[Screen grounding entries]
┄┄┄┄┄┄┄┄┄┄┄┄┄┄┄┄┄┄┄┄

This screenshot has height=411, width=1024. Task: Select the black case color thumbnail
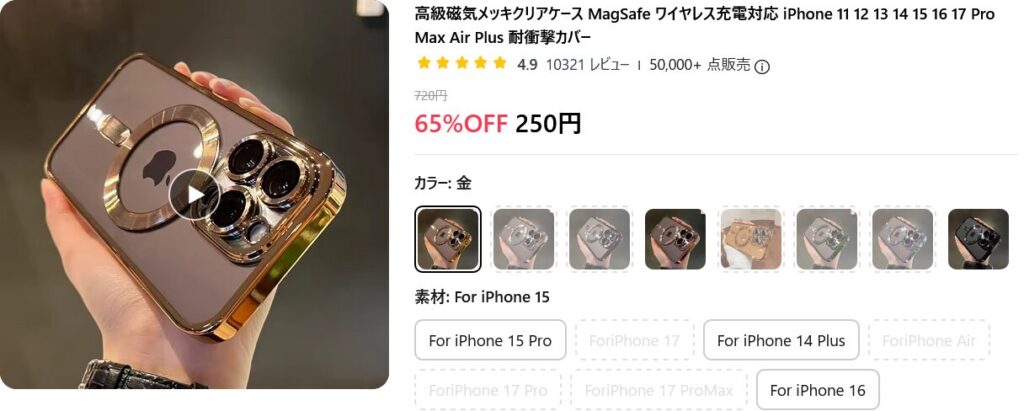[978, 238]
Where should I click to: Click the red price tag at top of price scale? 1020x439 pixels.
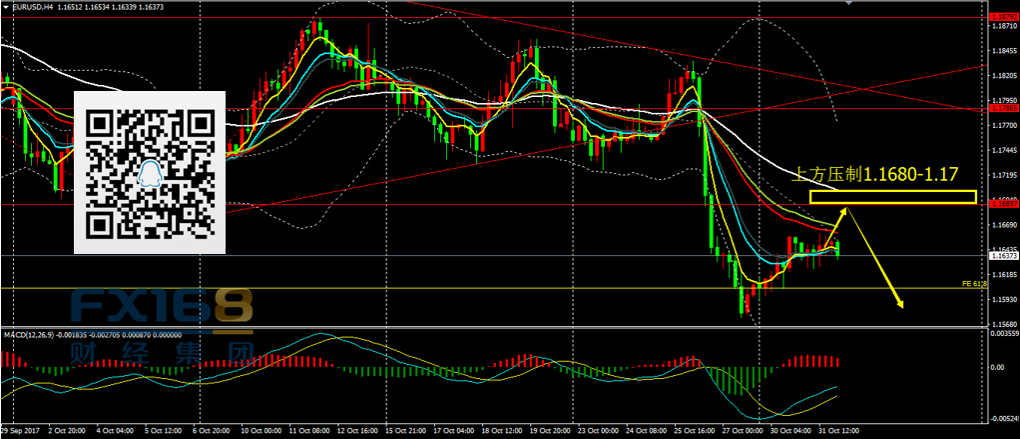pos(1002,17)
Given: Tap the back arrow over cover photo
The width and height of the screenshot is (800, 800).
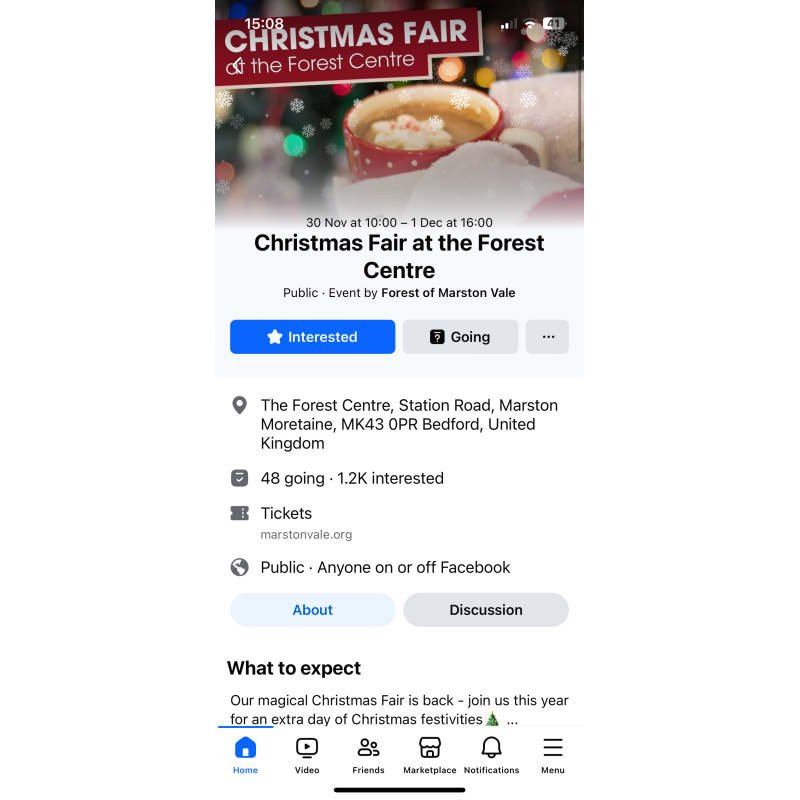Looking at the screenshot, I should [235, 66].
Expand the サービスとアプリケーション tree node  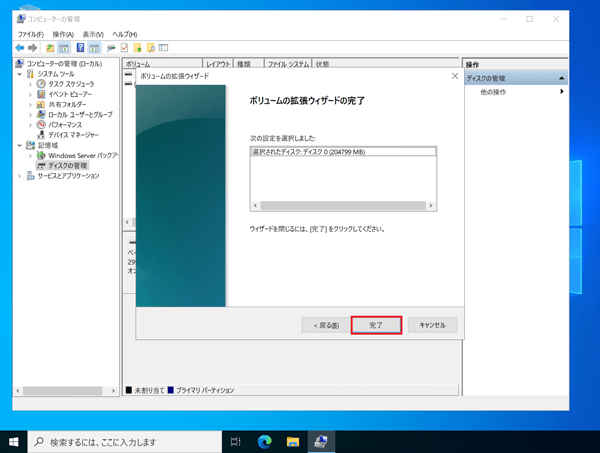pyautogui.click(x=19, y=176)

┄┄┄┄┄┄┄┄┄┄┄┄┄┄┄┄┄┄┄┄

● **Prompt**:
Rewrite the entries as a numbered list, from the start of the entries through the line containing "Looking at the", omitting any blank lines. Leave the pictures out of your answer.

● **The completed task**:
1. This screenshot has height=411, width=1024. Task: Select the black case color thumbnail
2. [978, 238]
3. Where should I click to: Click the red price tag at top of price scale? 1020x439 pixels.
4. pos(1002,17)
5. Given: Tap the back arrow over cover photo
6. The width and height of the screenshot is (800, 800).
7. Looking at the screenshot, I should [235, 66].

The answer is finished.